As principal owners of HSH, the German federal states of Hamburg and Schleswig-Holstein issued guarantees against losses amounting to €10 billion and took on a liability of €25 billion to prevent the collapse of the bank. This spring, the HSH supervisory board announced that the bank was still in crisis, and far more than the previously appropriated €1.3 billion of tax payer money would be needed.

Nevertheless, the court acquitted the accused. It justified the ruling with the curt pronouncement that while the defendants had clearly acted in breach of their duty, they had not done so in a criminally culpable way. “The gray zone mitigating a punishable offence” had not been crossed, the court declared. It was the judge’s view that not every violation of legal or administrative ordinances was punishable.

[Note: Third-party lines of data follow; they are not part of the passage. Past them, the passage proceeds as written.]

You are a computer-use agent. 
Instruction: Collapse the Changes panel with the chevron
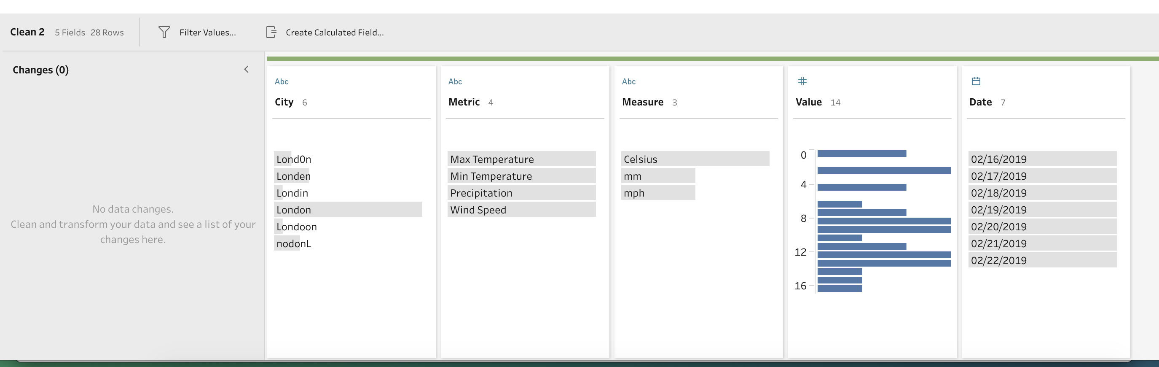(246, 69)
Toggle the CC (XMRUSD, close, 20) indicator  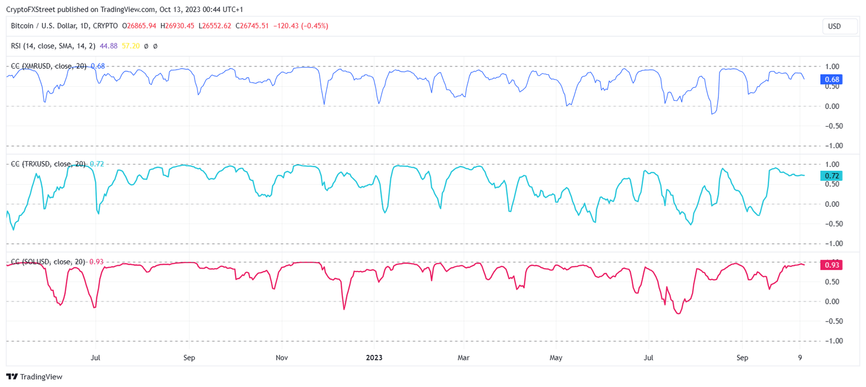48,65
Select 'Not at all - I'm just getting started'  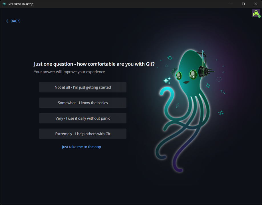[83, 87]
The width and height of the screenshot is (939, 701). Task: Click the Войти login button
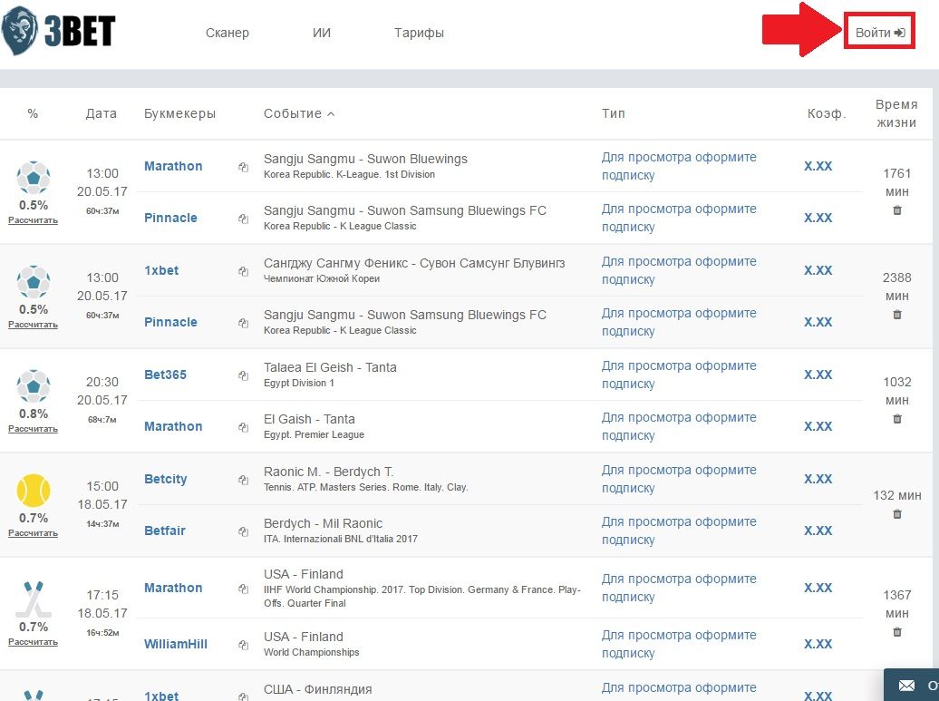[x=879, y=32]
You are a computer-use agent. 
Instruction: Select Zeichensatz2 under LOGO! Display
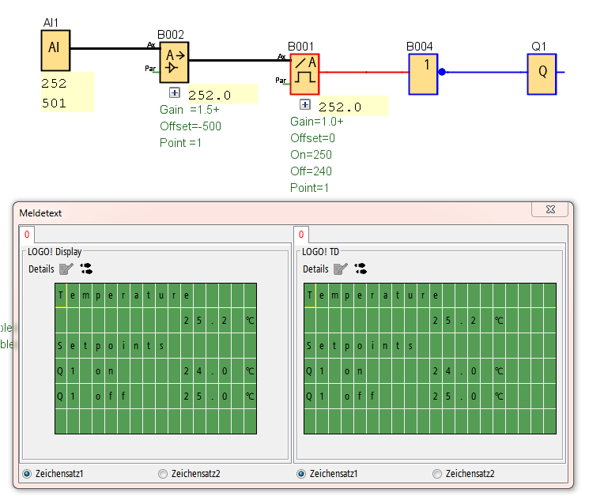[163, 474]
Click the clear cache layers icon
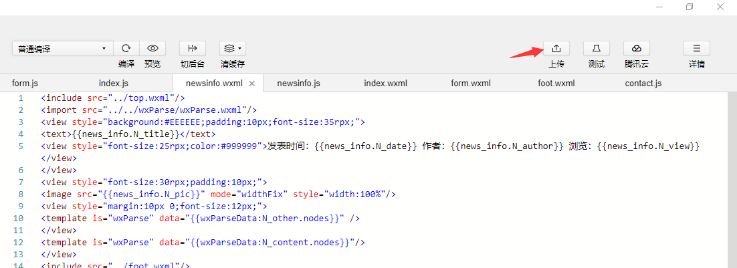The image size is (737, 268). [x=232, y=48]
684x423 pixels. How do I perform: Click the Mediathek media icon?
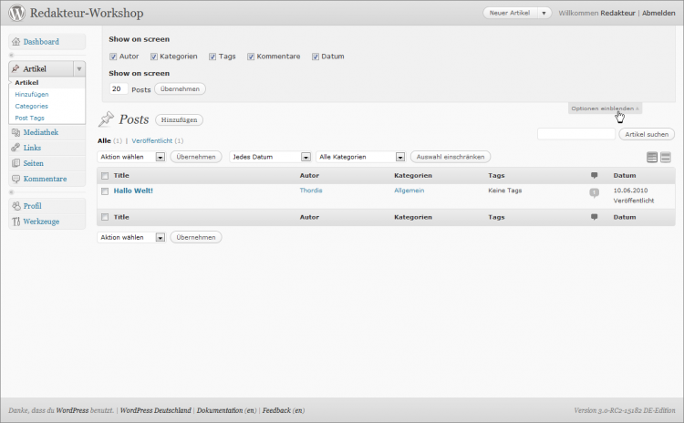coord(16,133)
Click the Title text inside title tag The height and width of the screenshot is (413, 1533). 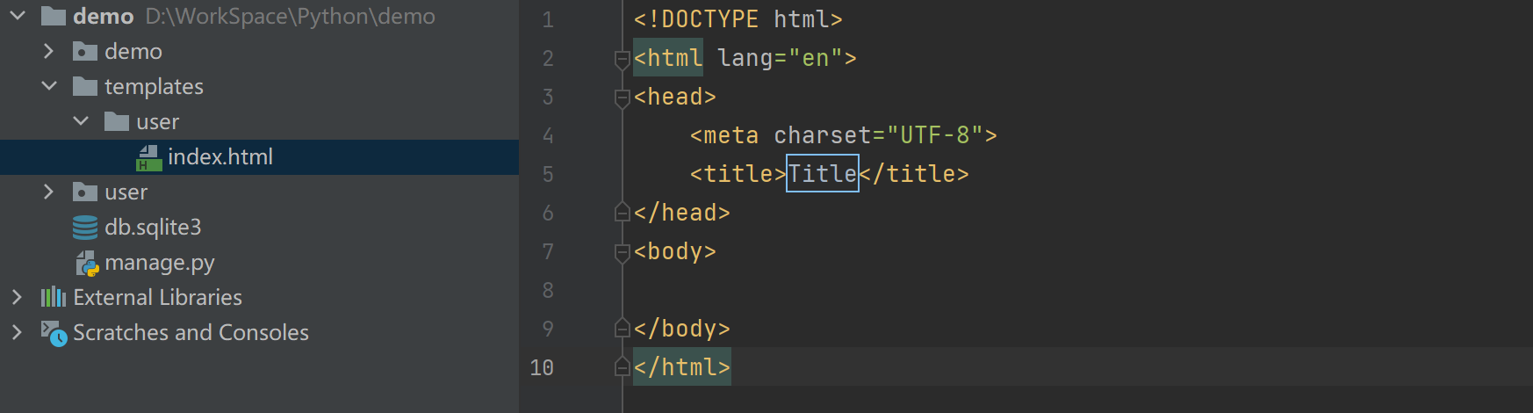point(822,173)
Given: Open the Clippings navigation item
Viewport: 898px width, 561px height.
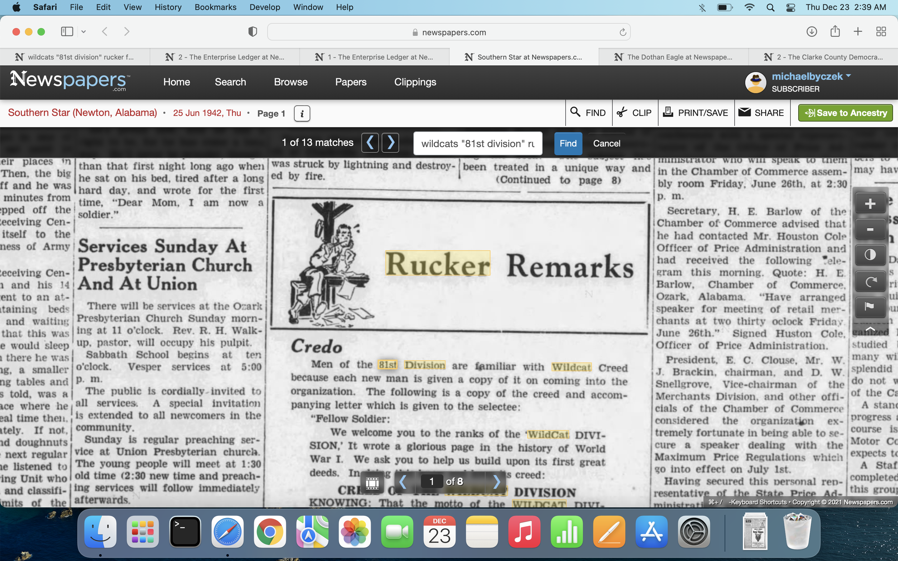Looking at the screenshot, I should coord(415,82).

The court’s uncrossed “gray zone mitigating a punishable offence” was somehow seen to arise from the following facts:

HSH Nordbank was created from a merger of the Hamburg state bank and the Kiel regional bank in the summer of 2003. The two banks were supposedly transformed into a single bank that would operate in the international capital market to finance regional small- and medium-sized businesses. Prior to the merger, the two banks had already been heavily involved in trade in derivatives and cooperation with large corporations, as well as fund management, international bond speculation and investment banking.

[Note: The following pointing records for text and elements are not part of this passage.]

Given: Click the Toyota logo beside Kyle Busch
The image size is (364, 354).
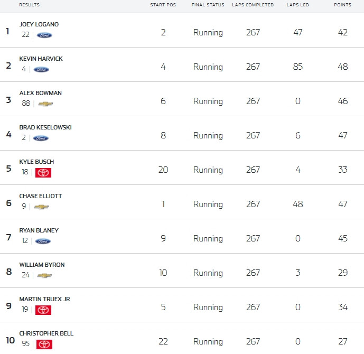Looking at the screenshot, I should pos(43,173).
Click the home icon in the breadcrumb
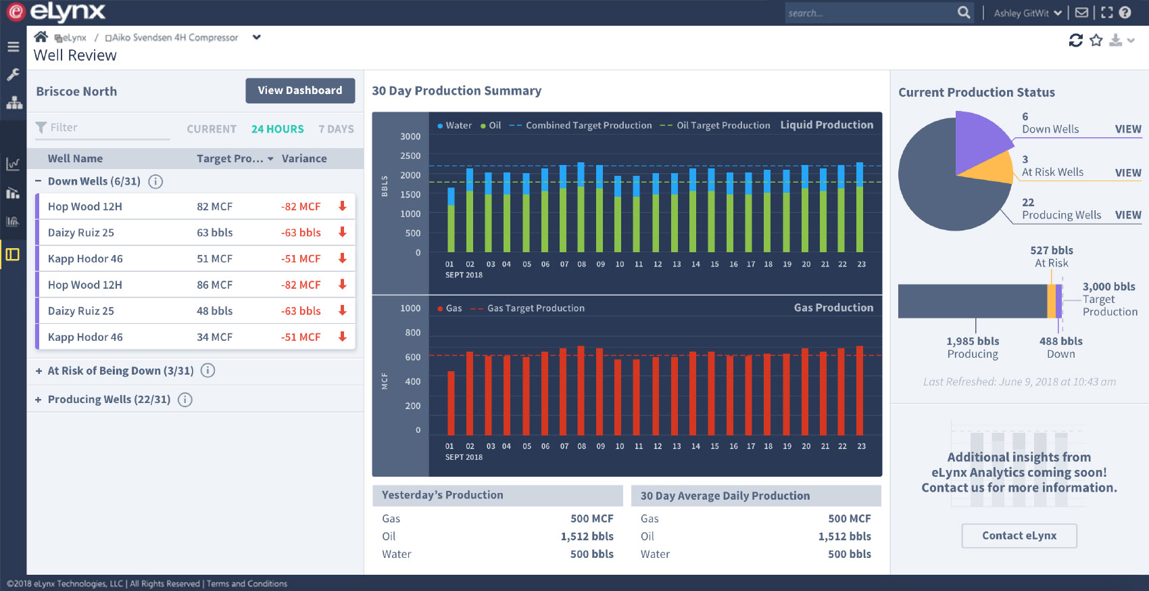Viewport: 1149px width, 591px height. click(41, 37)
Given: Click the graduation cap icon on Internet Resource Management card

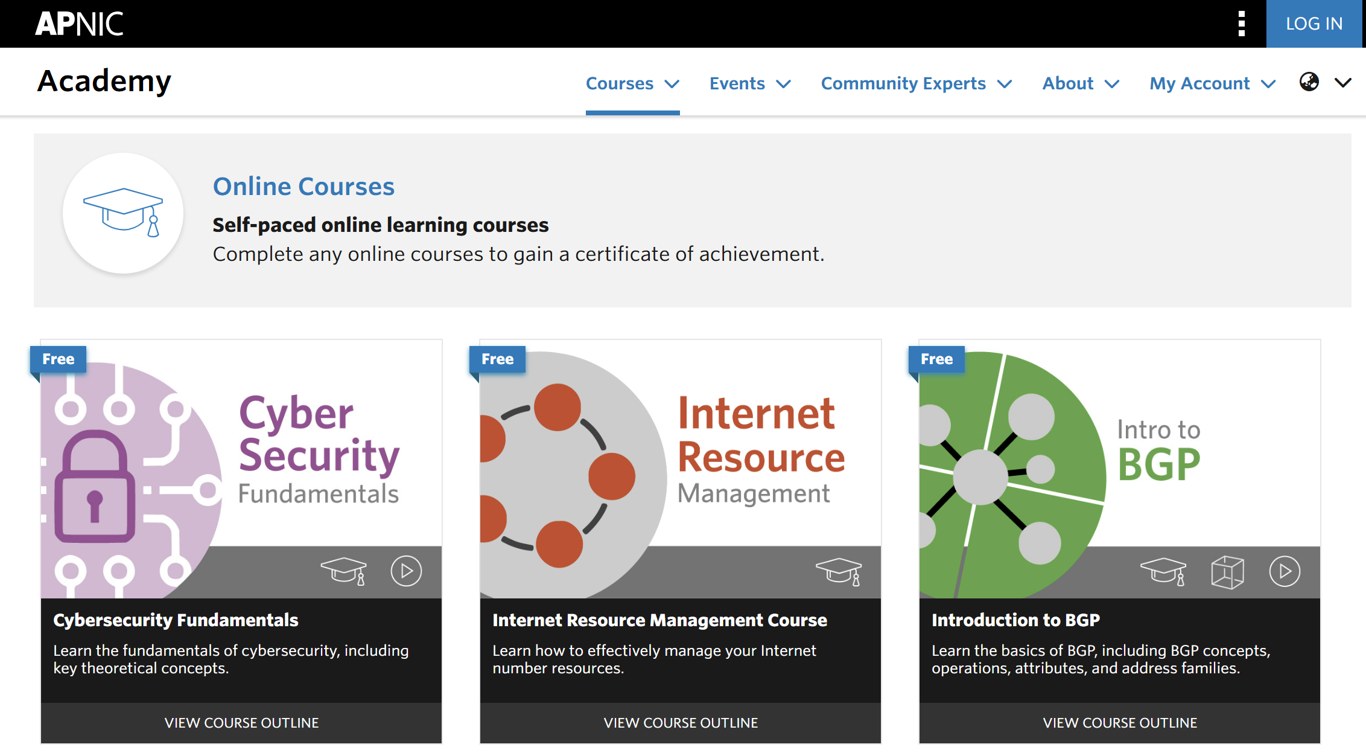Looking at the screenshot, I should (x=839, y=571).
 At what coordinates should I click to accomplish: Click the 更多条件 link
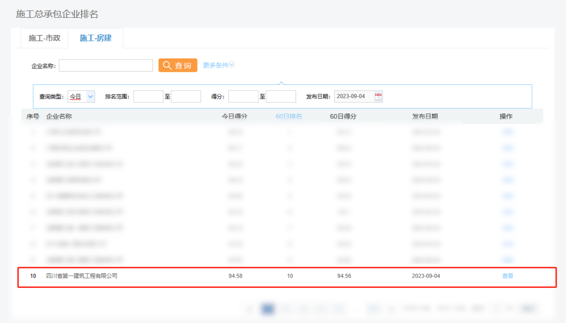[215, 65]
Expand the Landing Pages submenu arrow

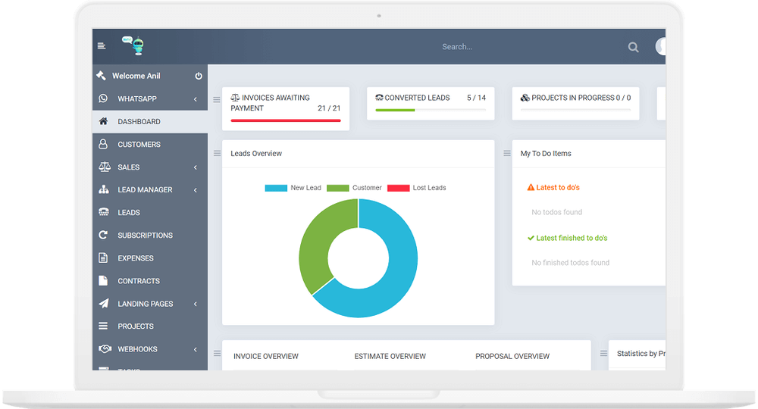coord(195,304)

By mid-2007, the HSH Nordbank AG had extensive loan and securities irregularities on its books, which threatened its liquidity in the wake of the US sub-prime crisis. Because these “problematic papers” could no longer be sold, the HSH management board bundled them together and shelved them as “unaccountable special purpose entities.” Overall, these transactions had a volume of €17.3 billion.

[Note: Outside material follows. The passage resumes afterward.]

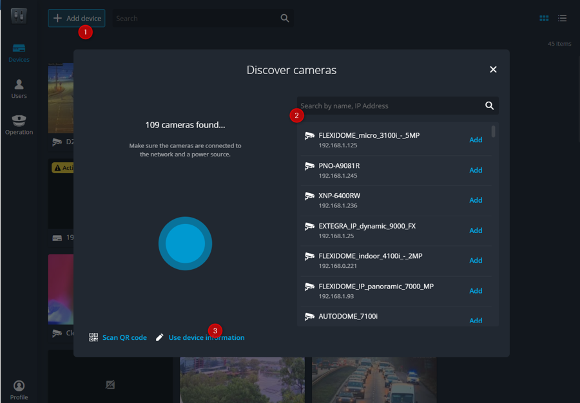Add the FLEXIDOME_micro_3100i_-_5MP camera
The image size is (580, 403).
476,140
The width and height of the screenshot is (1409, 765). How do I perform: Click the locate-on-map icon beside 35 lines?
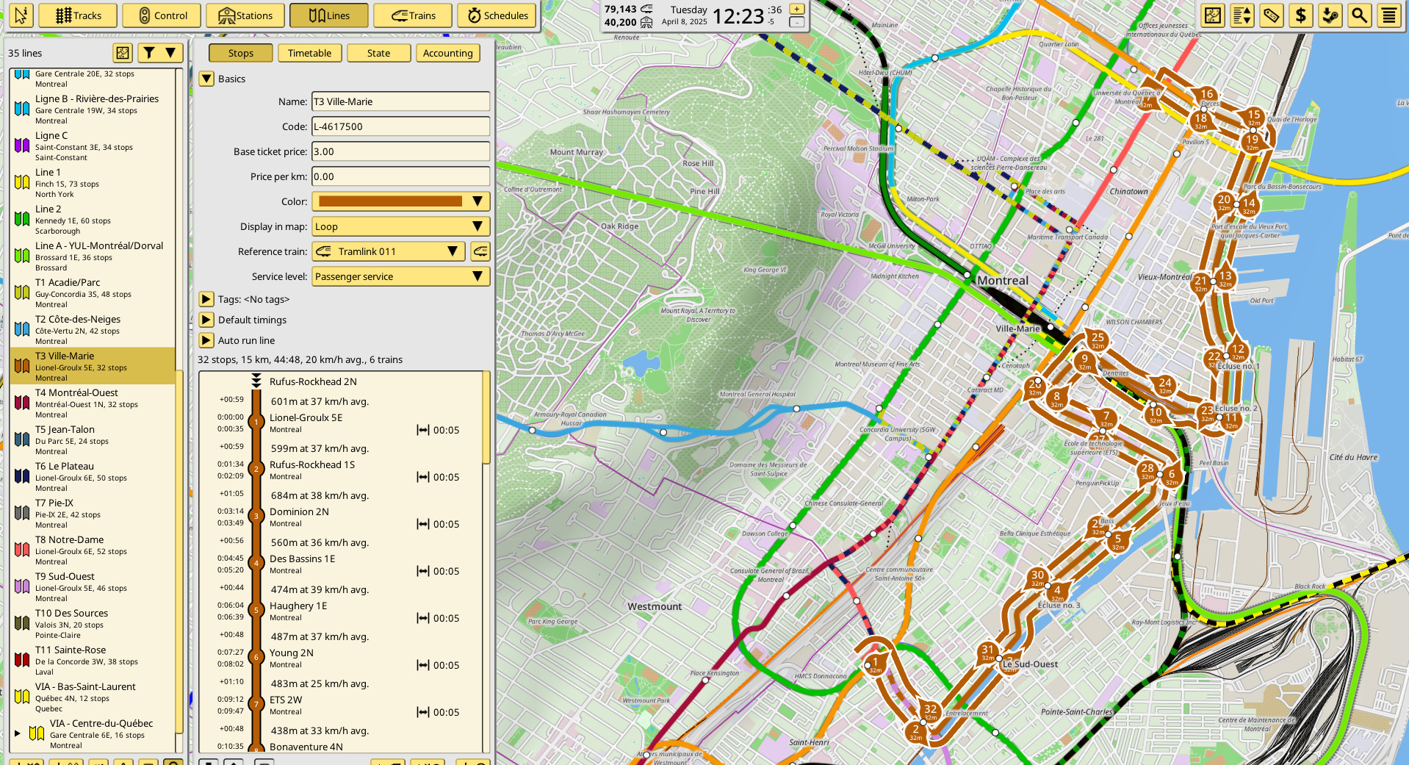click(x=123, y=53)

In the autumn of 2007, all six of the accused board members engaged in the “outsourcing” of these toxic assets in an operation code-named “Omega 55.” Following the bankruptcy of Lehman Brothers, the entire racket was exposed and liabilities approaching €158 million threatened to destroy the bank.

According to Wikipedia, HSH’s losses and write-offs amounted to around €1.1 billion in September 2008. “The bank had financial burdens (profit and loss account plus revaluation reserve) of some €2.4 billion on its books,” writes the Internet encyclopedia.

The bank was saved only through guarantees involving billions of euros and direct financial assistance from the Hamburg and Schleswig-Holstein states. As with all board members of banks invoking a claim to bailouts from SoFFin (the German government’s Special Financial Market Stabilization Funds), the salaries of directors at HSH were capped at a maximum of €500,000 a year. However, it was announced in the summer of 2009 that CEO Nonnenmacher had received a special bonus payment of €2.9 million. This “side agreement” had been approved by HSH Nordbank’s presiding committee, which includes Schleswig-Holstein Finance Minister Rainer Wiegard (Christian Democratic Union—CDU).

The cost of legal defence for the bankers was met by HSH, and the judge concluded his acquittal ruling by stating: “The costs of the proceedings will be borne by the state treasury.”